Exercício físico, uma aula de cerâmica ou um workshop. Apesar de serem mais uma tarefa — ainda que de lazer — são uma boa maneira de aprender a gerir o seu tempo, de forma a executar tudo o que precisa de forma eficiente para conseguir dedicar-se só a si.

“A ideia é a pessoa pensar sobre o que é que lhe dá prazer. As pessoas não sabem e nessa altura podemos ir à procura”. Depois é encaixar na rotina. “Quando é que podemos incluir? Uma vez por dia? Uma vez por semana?.”

O terceiro passo é disciplinar-se. “Custa no início, mas faz-nos sentir bem ao final do dia. Passa a rotina e já não sentimos o medo de falhar.”

Marcar todas as tarefas aborrecidas (que normalmente são prioritárias)

O carro está para ir à inspeção há três meses e ainda não conseguiu riscar essa tarefa da lista. O truque passa por ligar para lá e marcar — com data e hora específicas não custa tanto, porque se espera menos e, além disso, há um sentido de obrigação acrescido, porque temos alguém à nossa espera. Com o cartão do cidadão, por exemplo, é igual.
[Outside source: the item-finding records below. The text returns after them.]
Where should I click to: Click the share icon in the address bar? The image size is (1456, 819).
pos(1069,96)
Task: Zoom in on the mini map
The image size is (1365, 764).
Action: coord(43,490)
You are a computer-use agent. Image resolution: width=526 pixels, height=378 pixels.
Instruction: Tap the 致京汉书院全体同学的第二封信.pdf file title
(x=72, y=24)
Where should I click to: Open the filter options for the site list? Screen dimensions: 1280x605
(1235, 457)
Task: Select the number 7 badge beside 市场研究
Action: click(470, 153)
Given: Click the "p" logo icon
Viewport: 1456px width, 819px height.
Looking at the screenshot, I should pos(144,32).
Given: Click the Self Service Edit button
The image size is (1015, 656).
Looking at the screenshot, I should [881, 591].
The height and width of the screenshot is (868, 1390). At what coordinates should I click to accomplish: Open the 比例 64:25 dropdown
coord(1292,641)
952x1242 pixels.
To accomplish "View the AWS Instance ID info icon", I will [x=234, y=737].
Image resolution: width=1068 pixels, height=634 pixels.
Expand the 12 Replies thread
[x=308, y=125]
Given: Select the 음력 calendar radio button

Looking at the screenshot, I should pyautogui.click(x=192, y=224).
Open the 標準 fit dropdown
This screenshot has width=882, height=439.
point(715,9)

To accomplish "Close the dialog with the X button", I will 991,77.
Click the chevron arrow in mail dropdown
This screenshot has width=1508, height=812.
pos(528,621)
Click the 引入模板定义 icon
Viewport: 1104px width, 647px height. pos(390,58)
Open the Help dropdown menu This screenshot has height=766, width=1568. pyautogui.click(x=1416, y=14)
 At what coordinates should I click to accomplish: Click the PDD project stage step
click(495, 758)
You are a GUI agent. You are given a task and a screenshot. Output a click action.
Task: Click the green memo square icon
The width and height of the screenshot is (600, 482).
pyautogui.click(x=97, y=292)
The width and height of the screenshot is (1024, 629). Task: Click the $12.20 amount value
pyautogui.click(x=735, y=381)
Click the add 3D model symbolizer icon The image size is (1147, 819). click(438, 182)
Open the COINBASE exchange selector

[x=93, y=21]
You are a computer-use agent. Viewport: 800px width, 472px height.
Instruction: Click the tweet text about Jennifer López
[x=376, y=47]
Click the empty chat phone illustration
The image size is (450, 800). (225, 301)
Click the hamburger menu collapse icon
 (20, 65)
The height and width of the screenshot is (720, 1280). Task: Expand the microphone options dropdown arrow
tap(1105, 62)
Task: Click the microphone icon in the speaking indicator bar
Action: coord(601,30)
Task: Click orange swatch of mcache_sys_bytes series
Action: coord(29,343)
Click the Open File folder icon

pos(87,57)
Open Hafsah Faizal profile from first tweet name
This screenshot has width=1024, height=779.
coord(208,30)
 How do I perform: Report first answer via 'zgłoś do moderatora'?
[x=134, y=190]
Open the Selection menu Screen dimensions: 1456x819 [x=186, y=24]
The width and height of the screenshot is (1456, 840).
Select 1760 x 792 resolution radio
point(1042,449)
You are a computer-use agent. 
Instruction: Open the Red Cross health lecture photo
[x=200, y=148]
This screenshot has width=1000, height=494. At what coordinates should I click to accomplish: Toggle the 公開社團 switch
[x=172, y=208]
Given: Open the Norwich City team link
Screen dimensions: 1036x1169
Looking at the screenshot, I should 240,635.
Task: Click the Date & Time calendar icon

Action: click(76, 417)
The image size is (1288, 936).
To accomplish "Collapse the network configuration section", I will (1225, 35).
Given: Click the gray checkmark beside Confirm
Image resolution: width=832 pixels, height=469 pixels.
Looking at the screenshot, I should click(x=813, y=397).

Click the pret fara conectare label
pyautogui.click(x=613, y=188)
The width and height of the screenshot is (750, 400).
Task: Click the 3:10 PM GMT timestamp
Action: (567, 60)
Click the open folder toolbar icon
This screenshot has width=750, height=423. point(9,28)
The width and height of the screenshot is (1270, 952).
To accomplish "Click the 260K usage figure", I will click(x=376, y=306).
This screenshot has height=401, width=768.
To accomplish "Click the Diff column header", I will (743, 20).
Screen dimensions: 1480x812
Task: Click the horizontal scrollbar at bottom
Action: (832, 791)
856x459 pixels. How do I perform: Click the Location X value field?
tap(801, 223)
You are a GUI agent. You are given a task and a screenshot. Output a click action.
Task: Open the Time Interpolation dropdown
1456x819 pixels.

“Hoje há muitas coisas que podem ser feitas marcando online. É uma gestão de tempo fantástica: vamos diretos ao assunto, com hora marcada e despachamo-nos mais rápido. Como está marcado, não se pode adiar. É este o significado de ter disciplina sobre aquilo que é prioritário. Se está marcado, vou fazer.”

Saber dizer que não

Por último, mas não menos importante: saiba dizer que não. É impossível estar em todo o lado e é bom querer ter tempo só para si. “Diria que é das coisas mais difíceis, mas absolutamente essencial”, diz Manuel Peixoto. O coach explica que a assertividade neste aspeto é crucial, mas isso não significa ser rude ou agressivo. “Há, por vezes, uma incapacidade de dizer que não, porque receamos que a pessoa leve a mal. Mas é nisso que temos de trabalhar: se dermos os nossos motivos, se explicarmos a razão, a outra pessoa entende o não.” E isto aplica-se a todas as áreas da vida: pessoal, profissional ou familiar.

É como o psicoterapeuta Pedro Brás diz: "Para uma boa sanidade mental, cada pessoa deve saber qual é o seu limite e assumir as suas limitações de tempo, logo, não pode aceitar fazer mais tarefas, sobrepondo prazos, enquanto não terminar outras."